Map from polynomial to polynomial function

It may help to think of the polynomial ring $R[X]$ differently, at least for a short moment, as the group $\bigoplus_{n\in\Bbb{N}}R$ with multiplication defined by $$(c_k)_{k\in\Bbb{N}}\cdot(d_k)_{k\in\Bbb{N}}=\left(\sum_{j=0}^kc_jd_{k-j}\right)_{k\in\Bbb{N}}.$$ Here of course the sequences $(c_k)_{k\in\Bbb{N}}$ and $(d_k)_{k\in\Bbb{N}}$ correspond to the polynomials $$\sum_{k\in\Bbb{N}}c_kX^k \qquad\text{ and }\qquad \sum_{k\in\Bbb{N}}d_kX^k,$$ where the sums are finite by definition of the direct product. The newly defined product of the sequences above then indeed corresponds to the product of these polynomials, so this ring is isomorphic to $R[X]$. In this ring the powers of the indeterminate $X$ correspond to the standard basis elements of the direct sum. They are in no way functions from $R$ to $R$.
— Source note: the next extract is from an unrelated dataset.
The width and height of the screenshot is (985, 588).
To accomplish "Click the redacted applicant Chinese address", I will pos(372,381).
Now every such sequence does define a function $R\ \longrightarrow\ R$ by substitution, i.e. by plugging in the elements of $R$. In this way the sequence $(c_k)_{k\in\Bbb{N}}\in R[X]$ defines the function $$R\ \longrightarrow\ R:\ r\ \longmapsto\ \sum_{k\in\Bbb{N}}c_kr^k.$$

Of course the same ideas work for the polynomial ring in $n$ indeterminates, by repeating this construction $n$ times.

To give an example for the difference between polynomials and polynomial functions the following might help:

Take any prime $p \in \mathbb{Z}$ and look at $\varphi: \mathbb{Z}/p\mathbb{Z} \longrightarrow \mathbb{Z}/p\mathbb{Z}$ with $\varphi(x)=x^p-x$. This is a function, not a polynomial. Two functions are equal iff their domain, their target and all of their values are the same. So here $\varphi$ is the same function as the zero function, because of Fermat ($x^p=x$).
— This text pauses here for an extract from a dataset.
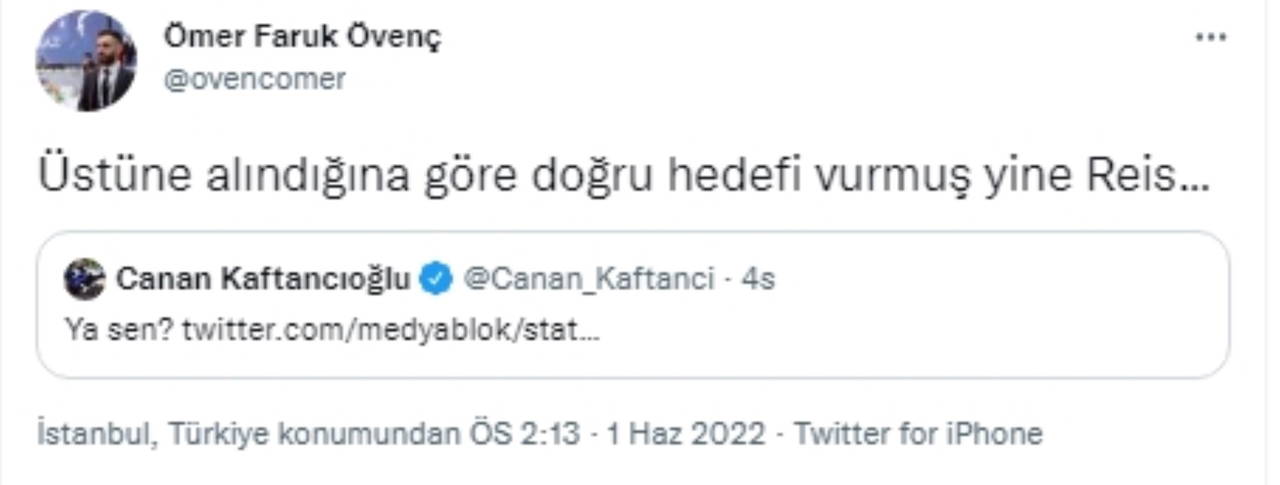Click Ömer Faruk Övenç's profile avatar
This screenshot has height=485, width=1280.
[x=86, y=61]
But if we look at $x^p-x$ and $0$ as polynomials, namely as elements of $\mathbb{Z}/p\mathbb{Z}[X]$, they are not equal since $x^p-x$ has nonzero coefficients.

To summarize this means that different polynomials can give the same polynomial function, so we can not think of them as the same objects.